AD is an irreversible, progressive neurodegenerative disease that begins decades before the onset of clinical symptoms (51). Previous studies have shown that changes in synaptic function, loss of synapses, and dystrophic axons are characteristic features in neurodegenerative diseases. Further studies have shown that Aβ and tau levels gradually increase. In contrast, symptomatic cognitive impairment occurs with a delay of 10 - 20 years between the onset of accumulation and a decrease in Aβ accumulation synchronous with the start of symptomatic disease (52). Knopman et al. (53) reported in a literature review that the Aβ and tau neurotoxicity leads to synaptic changes and synapse loss. In addition, studies have revealed a strong relationship between synaptic loss and cognitive decline (54). Moreover, evidence indicates that neuroinflammation occurs years before the onset of cognitive decline in AD (55). The anti-inflammatory effect of NA in the brain is well established (56), and the structure and functions of the NA system have also been shown to be disrupted at the early stages of AD. In animal models of AD, toxin-induced LC neurodegeneration could lead to increased accumulation of Aβ-plaques and neuroinflammation in the brain and alters the expression of NE receptors (57) as an early causal factor for AD.

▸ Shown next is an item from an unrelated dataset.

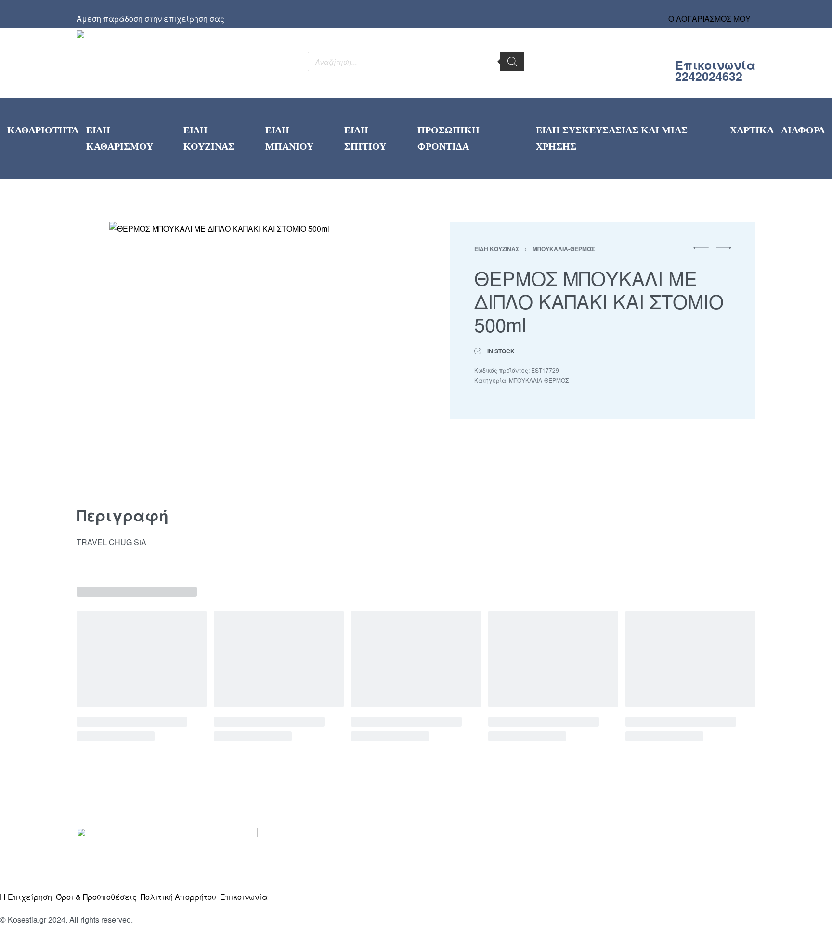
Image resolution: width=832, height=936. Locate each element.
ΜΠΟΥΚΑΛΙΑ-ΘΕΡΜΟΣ (564, 249)
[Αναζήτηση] (512, 61)
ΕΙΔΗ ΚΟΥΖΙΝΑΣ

Moreover, monoaminergic systems are involved in various physiological functions, including regulating movement, cognitive processes, mood, affective states, attention, and sleep. Monoaminergic systems also affect the degeneration of neurons within subcortical monoaminergic systems as an important early hallmark of AD before the deposition of extracellular β-amyloid plaques and intracellular NFT in the cortex (58). Evidence may also demonstrate that the initial degeneration of deep-seated monoaminergic nuclei may trigger the transneuronal spread of AD pathology toward the hippocampus and cortex, affecting learning and memory function (8, 59). The findings suggest exploring novel markers for therapeutic methods such as tDCS may be more effective before neuronal and synaptic dysfunction occurs.

4. Conclusions

Based on the results, tDCS can be an effective complementary therapy for AD-induced cognitive decline. The exact mechanisms involved in the beneficial effects of tDCS are not yet clear, but the probable mechanisms may include various neurophysiological signs and the underlying basis of AD, including reducing Aβ plaques and tau proteins, improving LTP and neural plasticity, and alterations of the abnormal neurotransmitter systems. Further studies should also consider important parameters, such as intensity, duration, and number of stimulations, in addition to the exact mechanisms. Furthermore, an important gap in previous findings is the lack of identifying biomarkers before neuronal and synaptic loss. Further studies are needed to develop a complete picture of the treatment strategy for AD and determine the above factors.